第35話 根津家の猶子―2

 根津家は甲陽流忍術の正統を継ぐ名家である。


 代々、所領の根津村で百五十人ほどの下忍を子飼いしている。それら郎党は、平常、野良仕事などの小作にいそしみ、見たところ農民となんら変わりはないが、一朝事あらば、敵地に忍び込み、間諜、謀略、暗殺などをしてのける。


 無論、合戦があれば、戦さ忍びとしての働きをなす。
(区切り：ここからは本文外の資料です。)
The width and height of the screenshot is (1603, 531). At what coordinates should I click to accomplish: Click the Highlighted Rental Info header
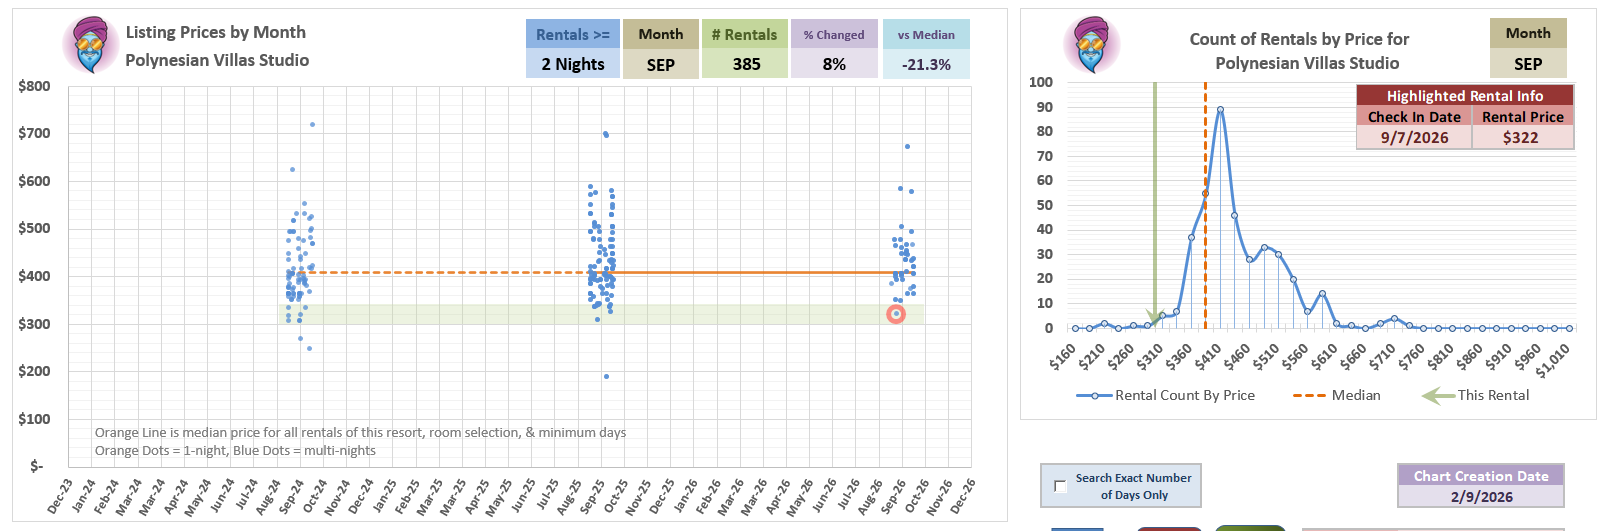click(1464, 96)
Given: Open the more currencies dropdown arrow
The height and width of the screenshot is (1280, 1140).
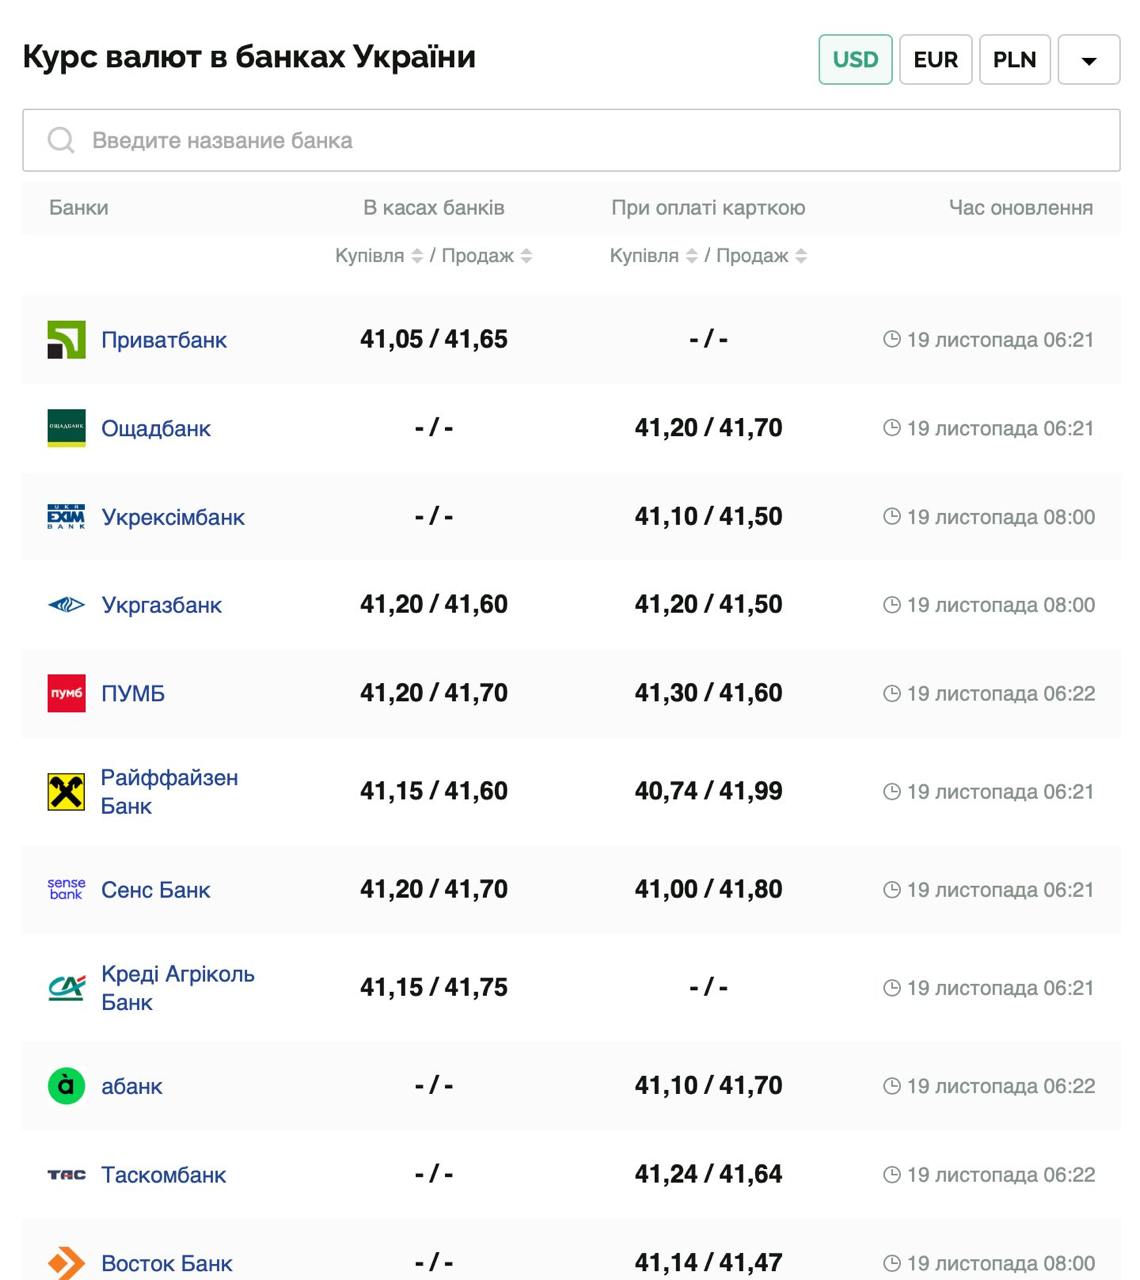Looking at the screenshot, I should click(1088, 60).
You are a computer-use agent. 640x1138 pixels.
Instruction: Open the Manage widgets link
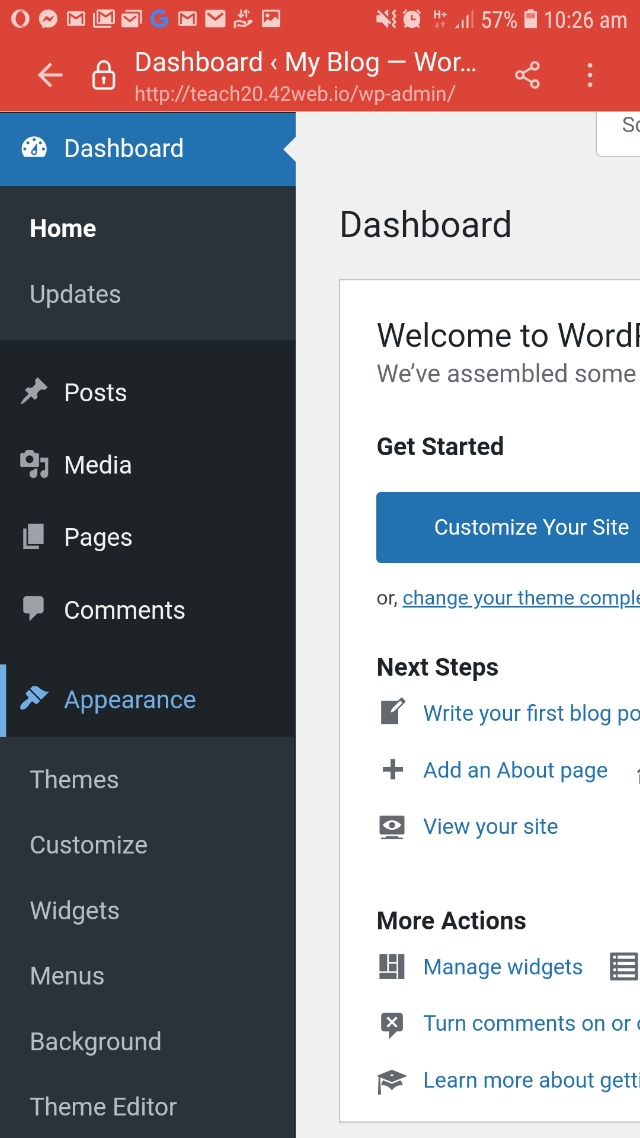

近隣の諸大名、豪族らの需めに応じて働くこともある。


 この根津村の西にある古御館には、前にも述べたとおり、くノ一養成所ともいうべき歩き巫女修練所があったことから、亡き巫女頭の望月千代女、千代乃母娘とも身内同然の交誼を結んでいた。

 しかも、望月家と根津はそもそも滋野氏を祖とする血族であり、さらには同じ忍家としての誼もある。


 血縁、地縁の様々な縁がからみ、弁丸こと幸村は根津家の猶子として大切に育てられた。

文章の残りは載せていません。